Un livre controversé au cœur d’un drame familial
Le 28 janvier 2025 marquera un triste premier anniversaire pour Catherine Laborde, ancienne présentatrice de la météo sur TF1, décédée à l’âge de 73 ans. Son mari, Thomas Stern, a choisi cette date symbolique pour publier son ouvrage Y a-t-il une vie après ta mort ?où il retrace le combat de sa femme contre la démence à corps de Lewy. Cependant, cette sortie littéraire suscite des tensions au sein de la famille Laborde, en particulier avec les filles de Catherine qui accusent leur père d’exploiter leur perte.

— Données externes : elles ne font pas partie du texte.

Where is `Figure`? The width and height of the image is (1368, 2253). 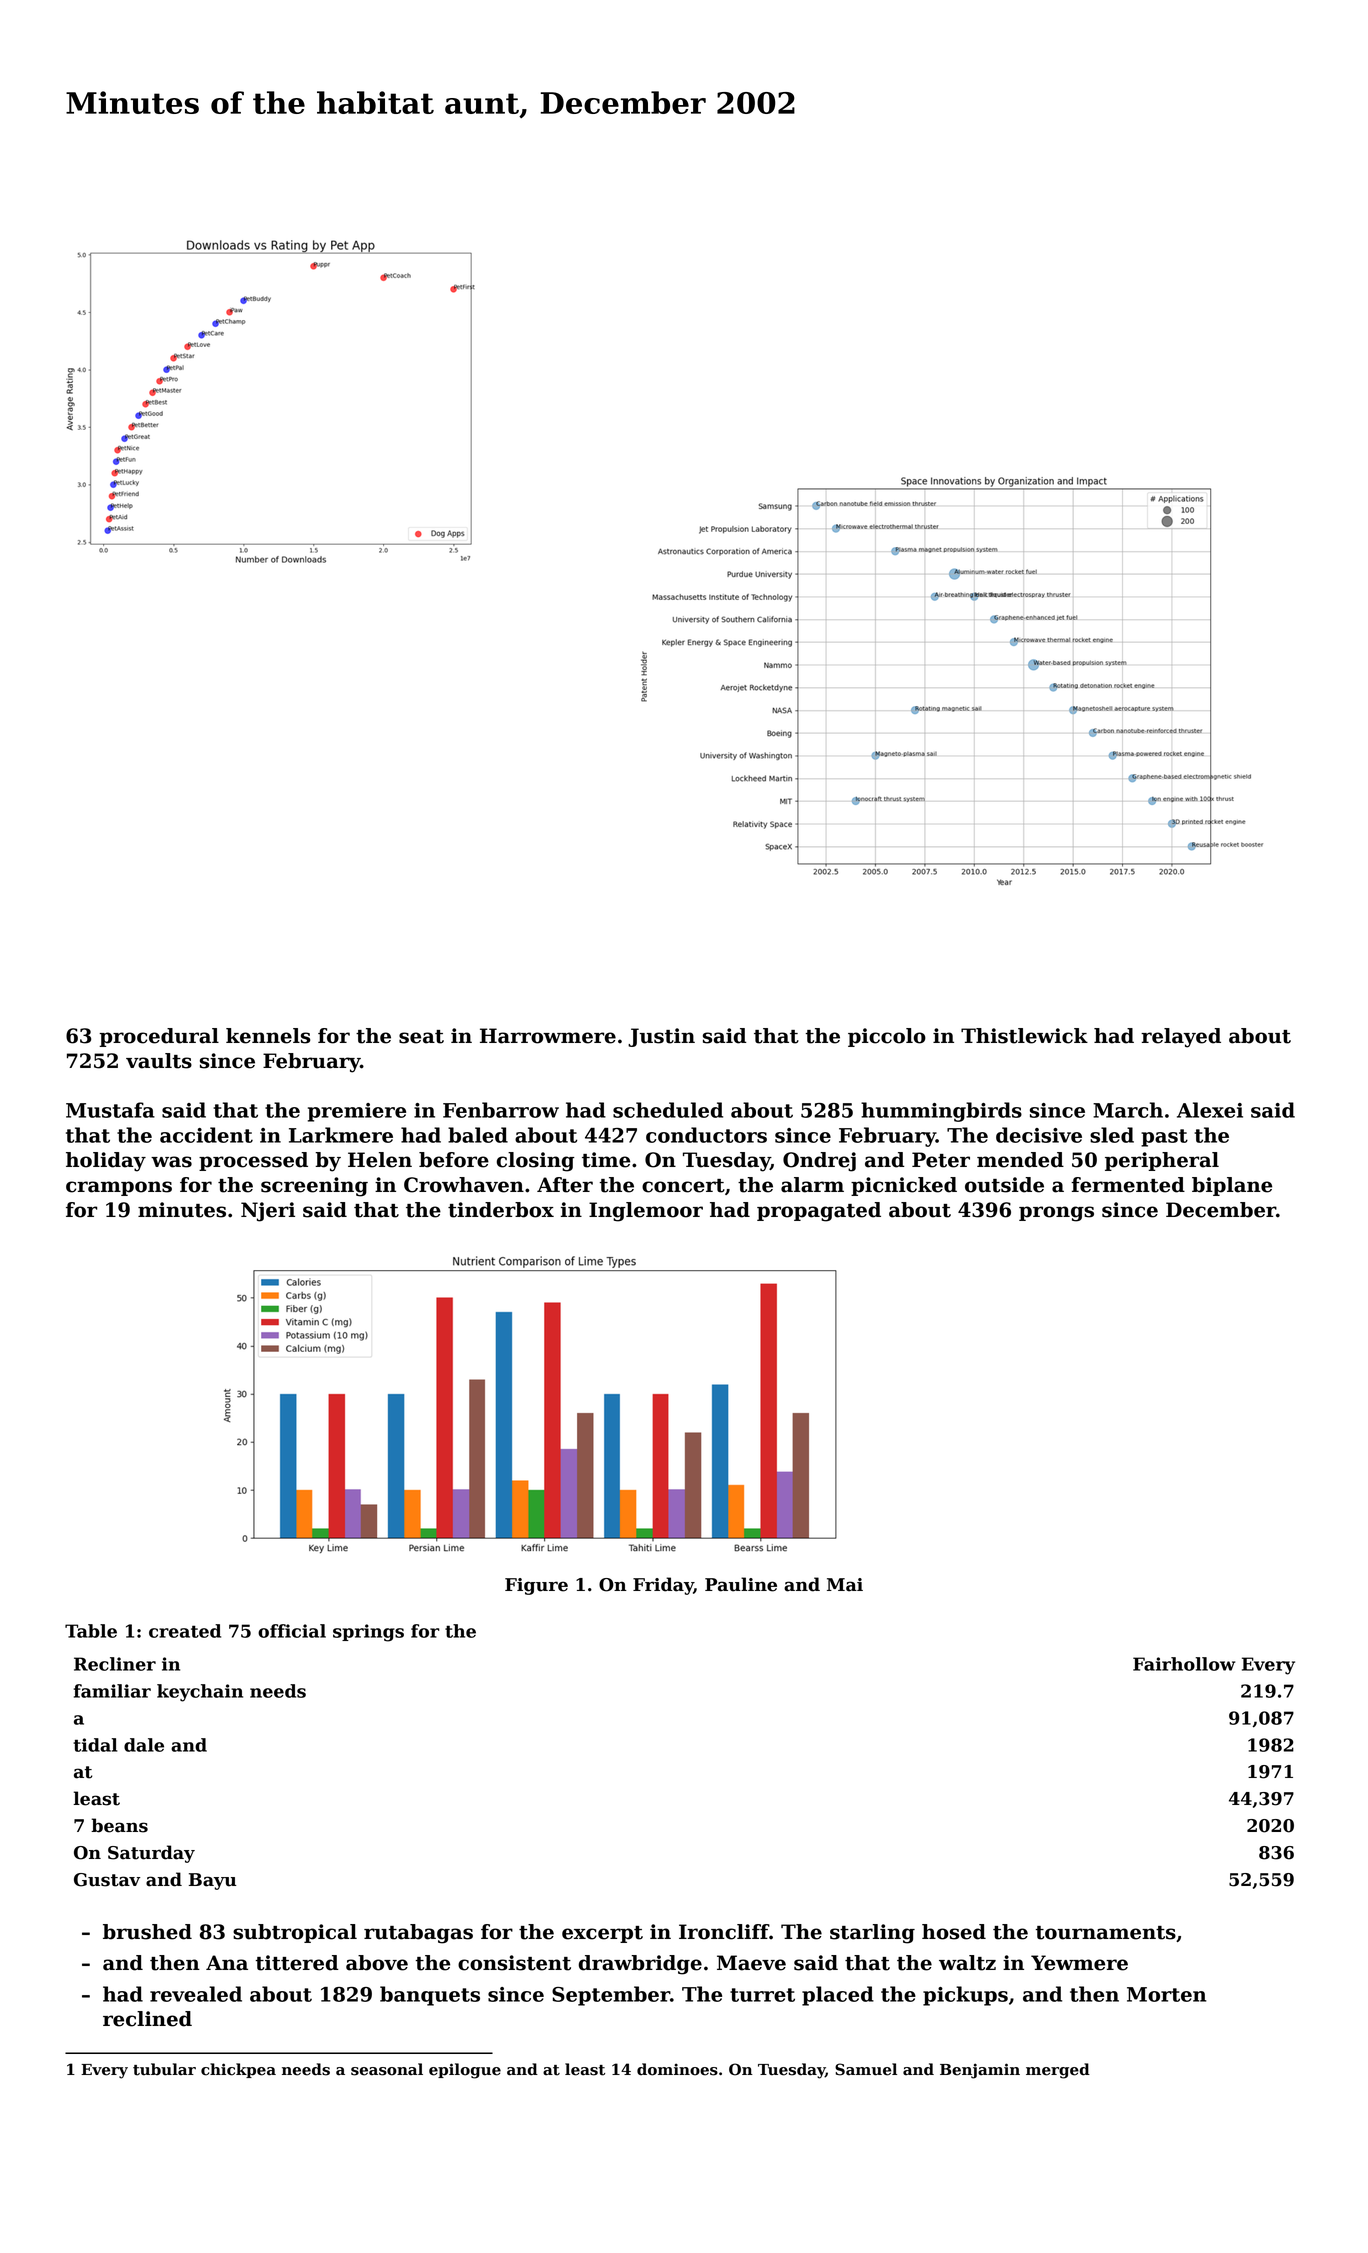
Figure is located at coordinates (536, 1586).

Des accusations graves émergent
La situation se complique davantage avec la plainte déposée par “Cindy”, l’ancienne aide-soignante de Catherine, qui accuse Thomas Stern de harcèlement moral et d’atteinte à sa vie privée suite à la publication du livre. Engagée dans le foyer familial depuis le printemps 2023, Cindy affirme avoir connu des relations initialement cordiales avant que celles-ci ne se détériorent. Dans sa plainte, elle évoque des remarques sexistes et une atmosphère pesante où Thomas aurait déclaré : “c’est moi le patron”, tout en étant souvent “bourré tous les jours”. Ces révélations sont corroborées par Gabrièle Laborde, fille de Catherine.
“Elle m’a dit que c’était compliqué à la maison « , confie Gabrièle aux enquêteurs. » La relation avec lui était tendue.” Ce climat difficile aurait conduit Cindy à plusieurs arrêts maladie.
La défense inattendue de Thomas Stern
Confronté aux accusations, Thomas Stern semble déconcerté par ces allégations. “J’ai eu connaissance de cette plainte,” admet-il, ajoutant qu’il est convoqué pour être entendu prochainement. Se décrivant comme quelqu’un qui n’est pas porté sur ce genre d’attitude, il affirme : “Ce n’est pas mon genre”. Cependant, il reconnaît avoir parfois abusé du vin rouge et précise : “Les trois piliers de ma métaphysique de survie étaient un peu de Prozac, du vin rouge et de la nourriture”.
Cette affaire tragique illustre les complexités des dynamiques familiales face au chagrin et aux défis posés par une maladie dévastatrice. Elle soulève également des questions sur l’éthique entourant l’écriture personnelle après un décès si proche.